Davanti alle ripetute accuse dell’ex segretario di Ratzinger, il Pontefice aveva voluto anche chiarire il suo rapporto con il suo diretto predecessore: “Vorrei dire che ho potuto parlare di tutto con Papa Benedetto, e scambiare opinioni, e lui sempre era al mio fianco, appoggiando; e se aveva qualche difficoltà me la diceva e parlavamo e non c’erano problemi. Una volta io ho parlato del matrimonio delle persone omosessuali, del fatto che il matrimonio è un sacramento e noi non possiamo fare un sacramento, ma c’è la possibilità di assicurare i beni con la legge civile – è incominciata in Francia, non ricordo come si chiama –; qualsiasi persona può fare una unione civile, non necessariamente di coppia, le vecchiette in pensione fanno un’unione civile… e così via.
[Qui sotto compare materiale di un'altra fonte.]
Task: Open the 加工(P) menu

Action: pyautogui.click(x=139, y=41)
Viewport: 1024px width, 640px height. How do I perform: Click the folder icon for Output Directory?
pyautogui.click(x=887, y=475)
Allora una persona, che si crede un grande teologo, tramite un amico di Papa Benedetto, è andato da lui e ha fatto la denuncia contro di me. Benedetto non si è spaventato, ha chiamato quattro cardinali teologi di primo livello e ha detto: ‘Spiegatemi questo fatto’, e loro lo hanno spiegato. E così è finita la storia. È un aneddoto per far vedere come si muoveva Benedetto quando c’era una denuncia. Alcune storie che si dicono, che Benedetto era amareggiato per questo o quell’altro che ha fatto il nuovo Papa… sono ‘storie cinesi’. Anzi, Benedetto, – aveva concluso Bergoglio – io l’ho consultato per alcune decisioni da prendere e lui era d’accordo”. Nei sacri palazzi ora c’è chi crede che Gänswein nemmeno in futuro resterà in silenzio e che lo scontro con Francesco sia solo all’inizio.